Androgens and adipose tissue in males: a complex and reciprocal interplay

Abstract

Clinical evidence shows that in males obesity is frequently associated with hypogonadism and vice versa; also, low testosterone levels have been considered a "hallmark" of metabolic syndrome in men. These observations indicate that there is a strict connection between anatomically and functionally distinct cell types such as white adipocytes and Leydig cells, that synthesize testosterone. Adipose tissue is able to control several functions of the testis through its products secreted in the bloodstream.

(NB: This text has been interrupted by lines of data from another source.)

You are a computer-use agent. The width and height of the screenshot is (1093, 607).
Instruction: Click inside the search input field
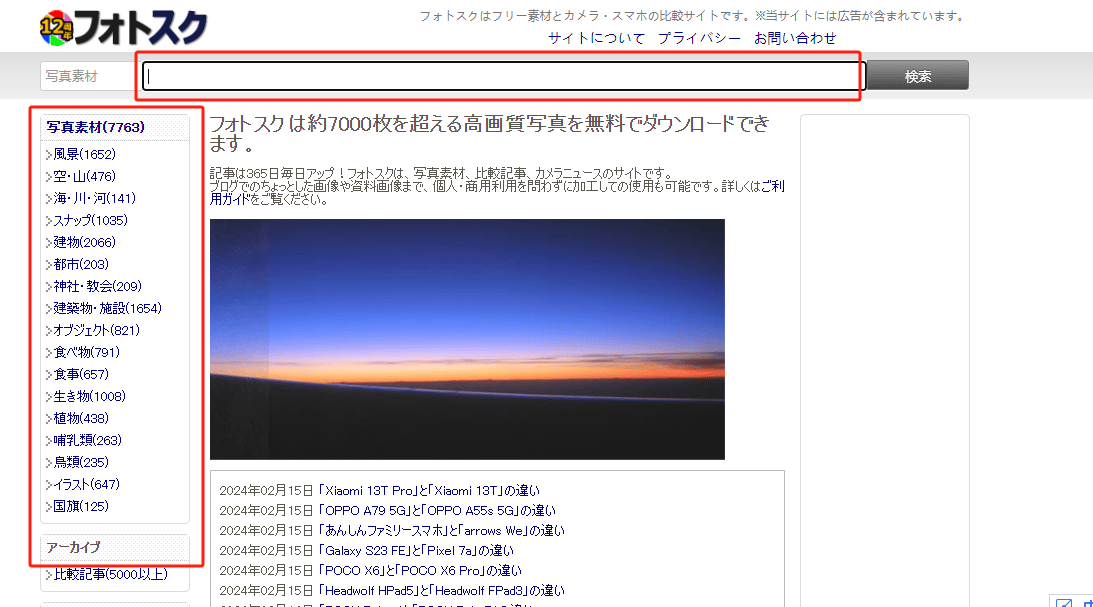pos(500,75)
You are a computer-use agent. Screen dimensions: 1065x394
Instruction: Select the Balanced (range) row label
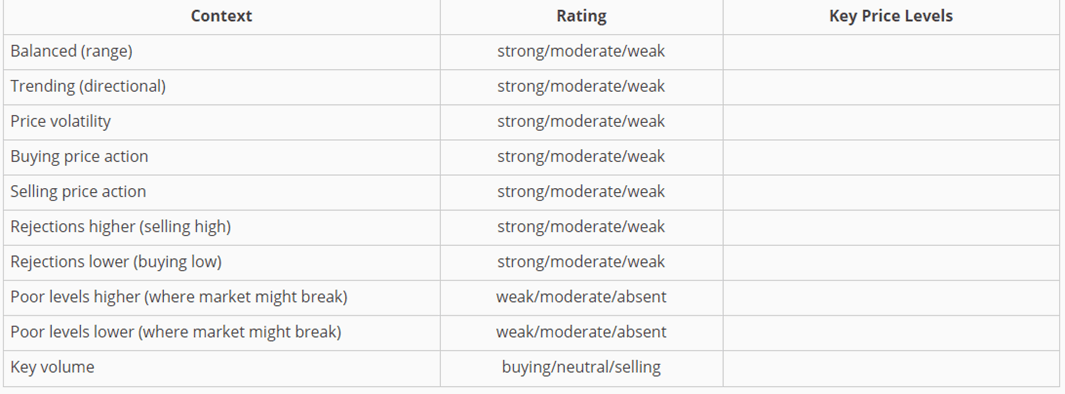(x=71, y=52)
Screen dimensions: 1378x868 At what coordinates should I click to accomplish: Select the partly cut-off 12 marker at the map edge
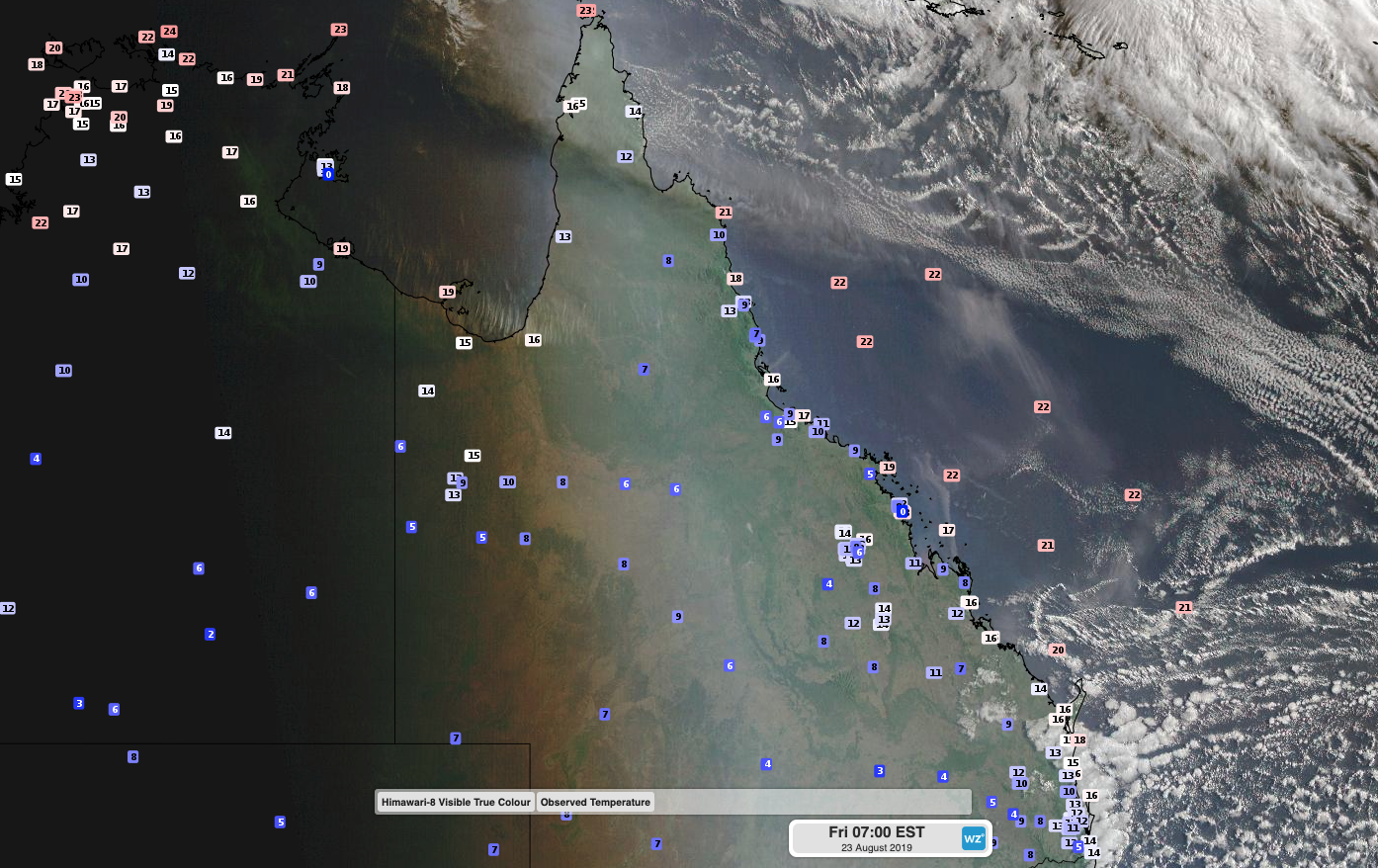[7, 609]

On the other hand, circulating levels of testosterone and estradiol deeply affect adipocyte proliferation, differentiation, and fat mass distribution, hereby controlling critical metabolic functions, such as food intake, insulin sensitivity, vascular reactivity, and immunity. This paper highlights the existing clinical and experimental evidence linking androgens and adipose tissue and illustrates the consequences occurring when the balance between fat mass distribution and eugonadism is lost.

Figure 1

Effect of testosterone on 3T3-L1 adipose differentiation. Red oil staining of mature 3T3-L1 adipocytes (scale bar, 70 μm) (Caprio M. et al., unpublished), classically differentiated in the absence (left) or in the presence (right) of 10⁻⁷ M testosterone. Testosterone treatment determines a marked reduction in size and number of lipid droplets, in accordance with previous reports [73].

Figure 2

Reciprocal interplay between white adipose tissue (WAT) and testis. (a) In normal conditions, circulating androgens control adipocyte size and adipose mass. On the other hand, plasmatic leptin, mainly produced by adipose tissue, regulate testicular steroidogenesis. Dashed bars indicate the reciprocal interplay between testis (through androgens) and adipose tissue (mainly through leptin). (b) Androgen deficiency induces expansion of fat mass and subsequent dysregulation of several functions controlled by adipose tissue such as insulin sensitivity, blood pressure, vascular reactivity, and immunity. The state of insulin resistance determined by obesity leads to reduced production of SHBG. The consequent reduction in testosterone triggers expansion of adipose mass with subsequent increase in aromatase (ARO) activity, which in turn mediates peripheral conversion of testosterone to estradiol. Increased estrogen levels induce a reduction of LH pulse which contributes to the reduction in androgen production. On the other hand, excess of circulating leptin, due to increased adipose mass, disrupts testicular steroidogenesis, with consequent suppression of androgen production. The vicious cycle is triggered. AR: androgen receptor.